**Exercise directions**
Turn the lines of these items into a numbered list, leaving out the blank lines.

[Word and item position data]
## Start
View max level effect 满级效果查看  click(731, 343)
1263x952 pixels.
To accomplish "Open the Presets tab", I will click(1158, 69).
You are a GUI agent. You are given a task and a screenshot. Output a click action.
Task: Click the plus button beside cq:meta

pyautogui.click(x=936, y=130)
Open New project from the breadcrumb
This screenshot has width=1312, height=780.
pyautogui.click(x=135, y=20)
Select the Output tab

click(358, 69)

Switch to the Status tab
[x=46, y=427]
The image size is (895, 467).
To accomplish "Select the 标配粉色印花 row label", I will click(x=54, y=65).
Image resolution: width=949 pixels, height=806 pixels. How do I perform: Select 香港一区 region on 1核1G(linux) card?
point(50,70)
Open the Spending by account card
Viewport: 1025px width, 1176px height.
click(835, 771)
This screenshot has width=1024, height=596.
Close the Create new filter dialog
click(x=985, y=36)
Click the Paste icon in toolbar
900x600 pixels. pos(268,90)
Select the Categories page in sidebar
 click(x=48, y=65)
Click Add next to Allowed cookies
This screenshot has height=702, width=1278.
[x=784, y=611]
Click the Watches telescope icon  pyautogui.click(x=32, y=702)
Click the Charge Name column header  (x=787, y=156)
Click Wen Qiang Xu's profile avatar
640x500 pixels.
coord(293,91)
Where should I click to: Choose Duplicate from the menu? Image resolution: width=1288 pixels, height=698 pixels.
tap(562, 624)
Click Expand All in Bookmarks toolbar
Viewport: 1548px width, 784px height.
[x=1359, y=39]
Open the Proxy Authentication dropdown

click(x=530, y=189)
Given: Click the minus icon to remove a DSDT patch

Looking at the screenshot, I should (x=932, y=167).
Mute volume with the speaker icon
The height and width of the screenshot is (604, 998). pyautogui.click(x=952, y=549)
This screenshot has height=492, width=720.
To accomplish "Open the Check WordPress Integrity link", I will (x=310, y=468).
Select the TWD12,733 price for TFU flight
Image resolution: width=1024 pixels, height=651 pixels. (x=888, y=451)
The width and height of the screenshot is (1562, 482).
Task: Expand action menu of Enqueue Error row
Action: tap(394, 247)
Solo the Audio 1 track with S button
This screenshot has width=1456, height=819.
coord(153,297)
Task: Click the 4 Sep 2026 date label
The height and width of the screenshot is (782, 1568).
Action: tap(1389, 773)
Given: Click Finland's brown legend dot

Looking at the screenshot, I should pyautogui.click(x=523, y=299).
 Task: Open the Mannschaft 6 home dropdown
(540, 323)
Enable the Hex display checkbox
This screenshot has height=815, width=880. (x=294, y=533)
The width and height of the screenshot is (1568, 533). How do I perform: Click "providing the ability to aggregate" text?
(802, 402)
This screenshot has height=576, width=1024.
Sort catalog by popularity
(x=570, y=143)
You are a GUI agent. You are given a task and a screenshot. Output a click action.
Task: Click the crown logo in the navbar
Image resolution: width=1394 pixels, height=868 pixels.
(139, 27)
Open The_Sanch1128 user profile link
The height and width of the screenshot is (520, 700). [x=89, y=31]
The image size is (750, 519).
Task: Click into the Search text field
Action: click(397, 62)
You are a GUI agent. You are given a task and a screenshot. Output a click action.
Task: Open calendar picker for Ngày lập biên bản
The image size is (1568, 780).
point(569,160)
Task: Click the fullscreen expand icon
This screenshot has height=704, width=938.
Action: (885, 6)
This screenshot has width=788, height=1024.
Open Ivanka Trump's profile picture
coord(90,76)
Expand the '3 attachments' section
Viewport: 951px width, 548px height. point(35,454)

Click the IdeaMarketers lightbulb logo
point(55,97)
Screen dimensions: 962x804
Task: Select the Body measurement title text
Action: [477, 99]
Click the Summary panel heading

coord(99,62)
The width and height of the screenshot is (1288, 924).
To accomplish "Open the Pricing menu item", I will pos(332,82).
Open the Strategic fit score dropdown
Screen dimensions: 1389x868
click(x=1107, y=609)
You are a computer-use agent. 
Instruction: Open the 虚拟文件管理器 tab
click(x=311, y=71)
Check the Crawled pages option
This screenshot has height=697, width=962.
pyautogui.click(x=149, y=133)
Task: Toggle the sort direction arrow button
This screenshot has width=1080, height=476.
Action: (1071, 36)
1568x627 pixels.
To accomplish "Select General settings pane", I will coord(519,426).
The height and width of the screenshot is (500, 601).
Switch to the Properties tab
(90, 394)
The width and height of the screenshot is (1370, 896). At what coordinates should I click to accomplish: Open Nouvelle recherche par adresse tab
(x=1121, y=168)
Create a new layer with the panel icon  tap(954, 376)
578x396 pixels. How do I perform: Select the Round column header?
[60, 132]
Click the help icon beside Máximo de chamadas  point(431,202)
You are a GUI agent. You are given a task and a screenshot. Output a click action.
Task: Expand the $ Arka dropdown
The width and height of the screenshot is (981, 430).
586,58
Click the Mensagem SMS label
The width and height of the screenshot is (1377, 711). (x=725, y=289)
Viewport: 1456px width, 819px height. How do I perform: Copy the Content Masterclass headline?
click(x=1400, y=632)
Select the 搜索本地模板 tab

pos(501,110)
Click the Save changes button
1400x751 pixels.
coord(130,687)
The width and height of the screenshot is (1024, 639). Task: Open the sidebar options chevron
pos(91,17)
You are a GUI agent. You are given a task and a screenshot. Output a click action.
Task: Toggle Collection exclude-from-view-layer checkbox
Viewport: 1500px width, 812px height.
## End
**Exercise answer**
1. View max level effect 满级效果查看  click(731, 343)
2. 1263x952 pixels.
3. To accomplish "Open the Presets tab", I will click(1158, 69).
4. You are a GUI agent. You are given a task and a screenshot. Output a click action.
5. Task: Click the plus button beside cq:meta
6. pyautogui.click(x=936, y=130)
7. Open New project from the breadcrumb
8. This screenshot has width=1312, height=780.
9. pyautogui.click(x=135, y=20)
10. Select the Output tab
11. click(358, 69)
12. Switch to the Status tab
13. [x=46, y=427]
14. The image size is (895, 467).
15. To accomplish "Select the 标配粉色印花 row label", I will click(x=54, y=65).
16. Image resolution: width=949 pixels, height=806 pixels. How do I perform: Select 香港一区 region on 1核1G(linux) card?
17. point(50,70)
18. Open the Spending by account card
19. Viewport: 1025px width, 1176px height.
20. click(835, 771)
21. This screenshot has width=1024, height=596.
22. Close the Create new filter dialog
23. click(x=985, y=36)
24. Click the Paste icon in toolbar
25. 900x600 pixels. pos(268,90)
26. Select the Categories page in sidebar
27.  click(x=48, y=65)
28. Click Add next to Allowed cookies
29. This screenshot has height=702, width=1278.
30. [x=784, y=611]
31. Click the Watches telescope icon  pyautogui.click(x=32, y=702)
32. Click the Charge Name column header  (x=787, y=156)
33. Click Wen Qiang Xu's profile avatar
34. 640x500 pixels.
35. coord(293,91)
36. Where should I click to: Choose Duplicate from the menu? Image resolution: width=1288 pixels, height=698 pixels.
37. tap(562, 624)
38. Click Expand All in Bookmarks toolbar
39. Viewport: 1548px width, 784px height.
40. [x=1359, y=39]
41. Open the Proxy Authentication dropdown
42. click(x=530, y=189)
43. Given: Click the minus icon to remove a DSDT patch
44. Looking at the screenshot, I should (x=932, y=167).
45. Mute volume with the speaker icon
46. The height and width of the screenshot is (604, 998). pyautogui.click(x=952, y=549)
47. This screenshot has height=492, width=720.
48. To accomplish "Open the Check WordPress Integrity link", I will (x=310, y=468).
49. Select the TWD12,733 price for TFU flight
50. Image resolution: width=1024 pixels, height=651 pixels. (x=888, y=451)
51. The width and height of the screenshot is (1562, 482).
52. Task: Expand action menu of Enqueue Error row
53. Action: tap(394, 247)
54. Solo the Audio 1 track with S button
55. This screenshot has width=1456, height=819.
56. coord(153,297)
57. Task: Click the 4 Sep 2026 date label
58. The height and width of the screenshot is (782, 1568).
59. Action: tap(1389, 773)
60. Given: Click Finland's brown legend dot
61. Looking at the screenshot, I should pyautogui.click(x=523, y=299).
62.  Task: Open the Mannschaft 6 home dropdown
63. (540, 323)
64. Enable the Hex display checkbox
65. This screenshot has height=815, width=880. (x=294, y=533)
66. The width and height of the screenshot is (1568, 533). How do I perform: Click "providing the ability to aggregate" text?
67. (802, 402)
68. This screenshot has height=576, width=1024.
69. Sort catalog by popularity
70. (x=570, y=143)
71. You are a GUI agent. You are given a task and a screenshot. Output a click action.
72. Task: Click the crown logo in the navbar
73. Image resolution: width=1394 pixels, height=868 pixels.
74. (139, 27)
75. Open The_Sanch1128 user profile link
76. The height and width of the screenshot is (520, 700). [x=89, y=31]
77. The image size is (750, 519).
78. Task: Click into the Search text field
79. Action: click(397, 62)
80. You are a GUI agent. You are given a task and a screenshot. Output a click action.
81. Task: Open calendar picker for Ngày lập biên bản
82. The image size is (1568, 780).
83. point(569,160)
84. Task: Click the fullscreen expand icon
85. This screenshot has height=704, width=938.
86. Action: (885, 6)
87. This screenshot has width=788, height=1024.
88. Open Ivanka Trump's profile picture
89. coord(90,76)
90. Expand the '3 attachments' section
91. Viewport: 951px width, 548px height. point(35,454)
92. Click the IdeaMarketers lightbulb logo
93. point(55,97)
94. Screen dimensions: 962x804
95. Task: Select the Body measurement title text
96. Action: [477, 99]
97. Click the Summary panel heading
98. coord(99,62)
99. The width and height of the screenshot is (1288, 924).
100. To accomplish "Open the Pricing menu item", I will pos(332,82).
101. Open the Strategic fit score dropdown
102. Screen dimensions: 1389x868
103. click(x=1107, y=609)
104. You are a computer-use agent. 
105. Instruction: Open the 虚拟文件管理器 tab
106. click(x=311, y=71)
107. Check the Crawled pages option
108. This screenshot has height=697, width=962.
109. pyautogui.click(x=149, y=133)
110. Task: Toggle the sort direction arrow button
111. This screenshot has width=1080, height=476.
112. Action: (1071, 36)
113. 1568x627 pixels.
114. To accomplish "Select General settings pane", I will coord(519,426).
115. The height and width of the screenshot is (500, 601).
116. Switch to the Properties tab
117. (90, 394)
118. The width and height of the screenshot is (1370, 896). At what coordinates should I click to accomplish: Open Nouvelle recherche par adresse tab
119. (x=1121, y=168)
120. Create a new layer with the panel icon  tap(954, 376)
121. 578x396 pixels. How do I perform: Select the Round column header?
122. [60, 132]
123. Click the help icon beside Máximo de chamadas  point(431,202)
124. You are a GUI agent. You are given a task and a screenshot. Output a click action.
125. Task: Expand the $ Arka dropdown
126. The width and height of the screenshot is (981, 430).
127. 586,58
128. Click the Mensagem SMS label
129. The width and height of the screenshot is (1377, 711). (x=725, y=289)
130. Viewport: 1456px width, 819px height. How do I perform: Copy the Content Masterclass headline?
131. click(x=1400, y=632)
132. Select the 搜索本地模板 tab
133. pos(501,110)
134. Click the Save changes button
135. 1400x751 pixels.
136. coord(130,687)
137. The width and height of the screenshot is (1024, 639). Task: Open the sidebar options chevron
138. pos(91,17)
139. You are a GUI agent. You are given a task and a screenshot. Output a click action.
140. Task: Toggle Collection exclude-from-view-layer checkbox
141. Viewport: 1500px width, 812px height.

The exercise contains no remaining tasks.